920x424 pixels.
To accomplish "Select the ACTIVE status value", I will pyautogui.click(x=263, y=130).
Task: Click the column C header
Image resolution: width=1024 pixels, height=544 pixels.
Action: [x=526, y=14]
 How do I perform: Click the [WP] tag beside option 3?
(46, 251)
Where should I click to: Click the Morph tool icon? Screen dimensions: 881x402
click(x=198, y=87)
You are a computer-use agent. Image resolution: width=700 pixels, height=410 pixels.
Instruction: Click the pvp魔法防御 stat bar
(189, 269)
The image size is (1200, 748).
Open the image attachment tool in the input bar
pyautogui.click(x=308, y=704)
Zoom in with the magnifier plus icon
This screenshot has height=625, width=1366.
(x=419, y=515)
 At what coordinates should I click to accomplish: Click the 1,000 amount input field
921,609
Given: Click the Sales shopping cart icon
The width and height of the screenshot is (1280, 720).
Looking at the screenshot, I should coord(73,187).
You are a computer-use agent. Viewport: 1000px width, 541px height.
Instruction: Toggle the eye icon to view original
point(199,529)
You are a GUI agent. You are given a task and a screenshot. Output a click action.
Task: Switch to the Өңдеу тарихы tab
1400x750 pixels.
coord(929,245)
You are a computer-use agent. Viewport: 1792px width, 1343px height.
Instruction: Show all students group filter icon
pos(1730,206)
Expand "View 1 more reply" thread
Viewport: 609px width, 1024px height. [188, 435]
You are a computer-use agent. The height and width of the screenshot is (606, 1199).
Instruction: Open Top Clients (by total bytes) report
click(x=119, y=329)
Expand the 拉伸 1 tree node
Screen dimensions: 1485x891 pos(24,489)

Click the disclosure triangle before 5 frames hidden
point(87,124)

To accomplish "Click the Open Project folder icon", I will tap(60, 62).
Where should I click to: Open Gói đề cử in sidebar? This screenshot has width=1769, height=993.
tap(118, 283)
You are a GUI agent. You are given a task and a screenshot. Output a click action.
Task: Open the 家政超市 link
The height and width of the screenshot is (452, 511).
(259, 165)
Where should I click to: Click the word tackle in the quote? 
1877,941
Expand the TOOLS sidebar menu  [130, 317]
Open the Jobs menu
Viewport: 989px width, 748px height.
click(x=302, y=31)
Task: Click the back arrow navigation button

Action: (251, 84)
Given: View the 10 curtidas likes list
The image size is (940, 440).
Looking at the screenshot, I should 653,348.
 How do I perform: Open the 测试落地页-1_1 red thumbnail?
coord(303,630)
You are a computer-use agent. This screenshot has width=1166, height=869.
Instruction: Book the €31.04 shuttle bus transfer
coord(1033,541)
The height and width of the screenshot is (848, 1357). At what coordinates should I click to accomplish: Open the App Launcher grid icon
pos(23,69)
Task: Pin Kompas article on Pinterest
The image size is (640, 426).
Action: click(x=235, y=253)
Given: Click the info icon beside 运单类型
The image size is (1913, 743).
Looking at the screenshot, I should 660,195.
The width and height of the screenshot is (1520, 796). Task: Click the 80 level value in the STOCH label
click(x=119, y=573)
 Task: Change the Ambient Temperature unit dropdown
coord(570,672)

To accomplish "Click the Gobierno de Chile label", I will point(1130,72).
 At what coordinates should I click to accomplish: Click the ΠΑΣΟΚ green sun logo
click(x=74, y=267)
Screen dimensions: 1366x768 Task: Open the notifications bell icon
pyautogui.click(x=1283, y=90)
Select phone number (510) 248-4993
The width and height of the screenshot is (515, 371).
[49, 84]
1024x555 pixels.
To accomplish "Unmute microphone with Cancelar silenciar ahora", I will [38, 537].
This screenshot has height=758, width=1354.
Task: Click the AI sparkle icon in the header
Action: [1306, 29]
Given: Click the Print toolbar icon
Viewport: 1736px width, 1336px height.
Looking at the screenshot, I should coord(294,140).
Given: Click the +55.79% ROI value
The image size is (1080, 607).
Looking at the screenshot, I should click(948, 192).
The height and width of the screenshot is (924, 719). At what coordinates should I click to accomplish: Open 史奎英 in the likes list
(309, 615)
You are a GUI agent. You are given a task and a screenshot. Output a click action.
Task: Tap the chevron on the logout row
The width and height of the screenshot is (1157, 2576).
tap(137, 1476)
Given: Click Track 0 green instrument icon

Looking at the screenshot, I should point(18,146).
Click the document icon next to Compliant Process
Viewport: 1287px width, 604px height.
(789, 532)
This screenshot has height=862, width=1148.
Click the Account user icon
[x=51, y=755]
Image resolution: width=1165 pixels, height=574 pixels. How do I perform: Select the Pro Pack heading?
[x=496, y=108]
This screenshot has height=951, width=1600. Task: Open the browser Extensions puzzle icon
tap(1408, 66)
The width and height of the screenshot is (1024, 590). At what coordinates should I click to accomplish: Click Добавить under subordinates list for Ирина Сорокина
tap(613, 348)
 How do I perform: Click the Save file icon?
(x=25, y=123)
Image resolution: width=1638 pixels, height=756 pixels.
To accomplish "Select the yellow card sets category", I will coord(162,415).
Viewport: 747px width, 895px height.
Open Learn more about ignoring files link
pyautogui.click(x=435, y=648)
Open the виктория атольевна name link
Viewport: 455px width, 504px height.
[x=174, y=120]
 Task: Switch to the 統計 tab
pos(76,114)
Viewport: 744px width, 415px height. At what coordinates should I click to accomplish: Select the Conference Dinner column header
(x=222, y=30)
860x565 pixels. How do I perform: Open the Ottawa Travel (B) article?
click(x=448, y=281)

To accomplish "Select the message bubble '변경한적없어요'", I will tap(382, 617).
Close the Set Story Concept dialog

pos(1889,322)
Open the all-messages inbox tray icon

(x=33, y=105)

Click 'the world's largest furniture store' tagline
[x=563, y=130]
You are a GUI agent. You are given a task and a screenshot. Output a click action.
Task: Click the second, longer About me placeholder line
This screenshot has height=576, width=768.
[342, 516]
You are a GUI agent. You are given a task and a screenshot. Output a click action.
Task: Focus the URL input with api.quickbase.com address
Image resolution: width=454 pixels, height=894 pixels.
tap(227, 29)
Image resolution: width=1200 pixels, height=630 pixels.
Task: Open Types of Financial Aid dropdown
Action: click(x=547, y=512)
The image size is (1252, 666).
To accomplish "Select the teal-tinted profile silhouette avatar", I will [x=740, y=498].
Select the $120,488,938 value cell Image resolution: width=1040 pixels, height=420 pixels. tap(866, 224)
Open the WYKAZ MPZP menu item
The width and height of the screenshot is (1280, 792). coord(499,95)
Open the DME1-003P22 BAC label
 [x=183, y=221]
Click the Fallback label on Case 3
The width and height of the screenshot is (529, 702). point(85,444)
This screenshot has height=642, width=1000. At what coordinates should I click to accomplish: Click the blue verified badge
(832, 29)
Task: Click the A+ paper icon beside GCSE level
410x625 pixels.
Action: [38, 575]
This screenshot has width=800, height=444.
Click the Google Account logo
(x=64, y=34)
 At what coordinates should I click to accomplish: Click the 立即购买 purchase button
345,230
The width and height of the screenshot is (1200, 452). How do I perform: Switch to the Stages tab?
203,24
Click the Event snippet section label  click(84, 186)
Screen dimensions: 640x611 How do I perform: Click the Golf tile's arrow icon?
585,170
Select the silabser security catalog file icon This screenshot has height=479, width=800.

- - - -

Retype all of the entries exactly, please.

# Worked solution
920x424 pixels.
To accomplish "Select the ACTIVE status value", I will pyautogui.click(x=263, y=130).
Task: Click the column C header
Image resolution: width=1024 pixels, height=544 pixels.
Action: [x=526, y=14]
 How do I perform: Click the [WP] tag beside option 3?
(46, 251)
Where should I click to: Click the Morph tool icon? Screen dimensions: 881x402
click(x=198, y=87)
You are a computer-use agent. Image resolution: width=700 pixels, height=410 pixels.
Instruction: Click the pvp魔法防御 stat bar
(189, 269)
The image size is (1200, 748).
Open the image attachment tool in the input bar
pyautogui.click(x=308, y=704)
Zoom in with the magnifier plus icon
This screenshot has height=625, width=1366.
(x=419, y=515)
 At what coordinates should I click to accomplish: Click the 1,000 amount input field
921,609
Given: Click the Sales shopping cart icon
The width and height of the screenshot is (1280, 720).
Looking at the screenshot, I should coord(73,187).
You are a computer-use agent. Viewport: 1000px width, 541px height.
Instruction: Toggle the eye icon to view original
point(199,529)
You are a GUI agent. You are given a task and a screenshot. Output a click action.
Task: Switch to the Өңдеу тарихы tab
1400x750 pixels.
coord(929,245)
You are a computer-use agent. Viewport: 1792px width, 1343px height.
Instruction: Show all students group filter icon
pos(1730,206)
Expand "View 1 more reply" thread
Viewport: 609px width, 1024px height. [188, 435]
You are a computer-use agent. The height and width of the screenshot is (606, 1199).
Instruction: Open Top Clients (by total bytes) report
click(x=119, y=329)
Expand the 拉伸 1 tree node
Screen dimensions: 1485x891 pos(24,489)

Click the disclosure triangle before 5 frames hidden
point(87,124)

To accomplish "Click the Open Project folder icon", I will tap(60, 62).
Where should I click to: Open Gói đề cử in sidebar? This screenshot has width=1769, height=993.
tap(118, 283)
You are a GUI agent. You are given a task and a screenshot. Output a click action.
Task: Open the 家政超市 link
The height and width of the screenshot is (452, 511).
(259, 165)
Where should I click to: Click the word tackle in the quote? 
1877,941
Expand the TOOLS sidebar menu  [130, 317]
Open the Jobs menu
Viewport: 989px width, 748px height.
click(x=302, y=31)
Task: Click the back arrow navigation button

Action: (251, 84)
Given: View the 10 curtidas likes list
The image size is (940, 440).
Looking at the screenshot, I should 653,348.
 How do I perform: Open the 测试落地页-1_1 red thumbnail?
coord(303,630)
You are a computer-use agent. This screenshot has width=1166, height=869.
Instruction: Book the €31.04 shuttle bus transfer
coord(1033,541)
The height and width of the screenshot is (848, 1357). At what coordinates should I click to accomplish: Open the App Launcher grid icon
pos(23,69)
Task: Pin Kompas article on Pinterest
The image size is (640, 426).
Action: click(x=235, y=253)
Given: Click the info icon beside 运单类型
The image size is (1913, 743).
Looking at the screenshot, I should 660,195.
The width and height of the screenshot is (1520, 796). Task: Click the 80 level value in the STOCH label
click(x=119, y=573)
 Task: Change the Ambient Temperature unit dropdown
coord(570,672)

To accomplish "Click the Gobierno de Chile label", I will point(1130,72).
 At what coordinates should I click to accomplish: Click the ΠΑΣΟΚ green sun logo
click(x=74, y=267)
Screen dimensions: 1366x768 Task: Open the notifications bell icon
pyautogui.click(x=1283, y=90)
Select phone number (510) 248-4993
The width and height of the screenshot is (515, 371).
[49, 84]
1024x555 pixels.
To accomplish "Unmute microphone with Cancelar silenciar ahora", I will [38, 537].
This screenshot has height=758, width=1354.
Task: Click the AI sparkle icon in the header
Action: [1306, 29]
Given: Click the Print toolbar icon
Viewport: 1736px width, 1336px height.
Looking at the screenshot, I should coord(294,140).
Given: Click the +55.79% ROI value
The image size is (1080, 607).
Looking at the screenshot, I should click(948, 192).
The height and width of the screenshot is (924, 719). At what coordinates should I click to accomplish: Open 史奎英 in the likes list
(309, 615)
You are a GUI agent. You are given a task and a screenshot. Output a click action.
Task: Tap the chevron on the logout row
The width and height of the screenshot is (1157, 2576).
tap(137, 1476)
Given: Click Track 0 green instrument icon

Looking at the screenshot, I should point(18,146).
Click the document icon next to Compliant Process
Viewport: 1287px width, 604px height.
(789, 532)
This screenshot has height=862, width=1148.
Click the Account user icon
[x=51, y=755]
Image resolution: width=1165 pixels, height=574 pixels. How do I perform: Select the Pro Pack heading?
[x=496, y=108]
This screenshot has height=951, width=1600. Task: Open the browser Extensions puzzle icon
tap(1408, 66)
The width and height of the screenshot is (1024, 590). At what coordinates should I click to accomplish: Click Добавить under subordinates list for Ирина Сорокина
tap(613, 348)
 How do I perform: Click the Save file icon?
(x=25, y=123)
Image resolution: width=1638 pixels, height=756 pixels.
To accomplish "Select the yellow card sets category", I will coord(162,415).
Viewport: 747px width, 895px height.
Open Learn more about ignoring files link
pyautogui.click(x=435, y=648)
Open the виктория атольевна name link
Viewport: 455px width, 504px height.
[x=174, y=120]
 Task: Switch to the 統計 tab
pos(76,114)
Viewport: 744px width, 415px height. At what coordinates should I click to accomplish: Select the Conference Dinner column header
(x=222, y=30)
860x565 pixels. How do I perform: Open the Ottawa Travel (B) article?
click(x=448, y=281)

To accomplish "Select the message bubble '변경한적없어요'", I will tap(382, 617).
Close the Set Story Concept dialog

pos(1889,322)
Open the all-messages inbox tray icon

(x=33, y=105)

Click 'the world's largest furniture store' tagline
[x=563, y=130]
You are a GUI agent. You are given a task and a screenshot. Output a click action.
Task: Click the second, longer About me placeholder line
This screenshot has height=576, width=768.
[342, 516]
You are a GUI agent. You are given a task and a screenshot. Output a click action.
Task: Focus the URL input with api.quickbase.com address
Image resolution: width=454 pixels, height=894 pixels.
tap(227, 29)
Image resolution: width=1200 pixels, height=630 pixels.
Task: Open Types of Financial Aid dropdown
Action: click(x=547, y=512)
The image size is (1252, 666).
To accomplish "Select the teal-tinted profile silhouette avatar", I will [x=740, y=498].
Select the $120,488,938 value cell Image resolution: width=1040 pixels, height=420 pixels. tap(866, 224)
Open the WYKAZ MPZP menu item
The width and height of the screenshot is (1280, 792). coord(499,95)
Open the DME1-003P22 BAC label
 [x=183, y=221]
Click the Fallback label on Case 3
The width and height of the screenshot is (529, 702). point(85,444)
This screenshot has height=642, width=1000. At what coordinates should I click to accomplish: Click the blue verified badge
(832, 29)
Task: Click the A+ paper icon beside GCSE level
410x625 pixels.
Action: [38, 575]
This screenshot has width=800, height=444.
Click the Google Account logo
(x=64, y=34)
 At what coordinates should I click to accomplish: Click the 立即购买 purchase button
345,230
The width and height of the screenshot is (1200, 452). How do I perform: Switch to the Stages tab?
203,24
Click the Event snippet section label  click(84, 186)
Screen dimensions: 640x611 How do I perform: Click the Golf tile's arrow icon?
585,170
Select the silabser security catalog file icon This screenshot has height=479, width=800.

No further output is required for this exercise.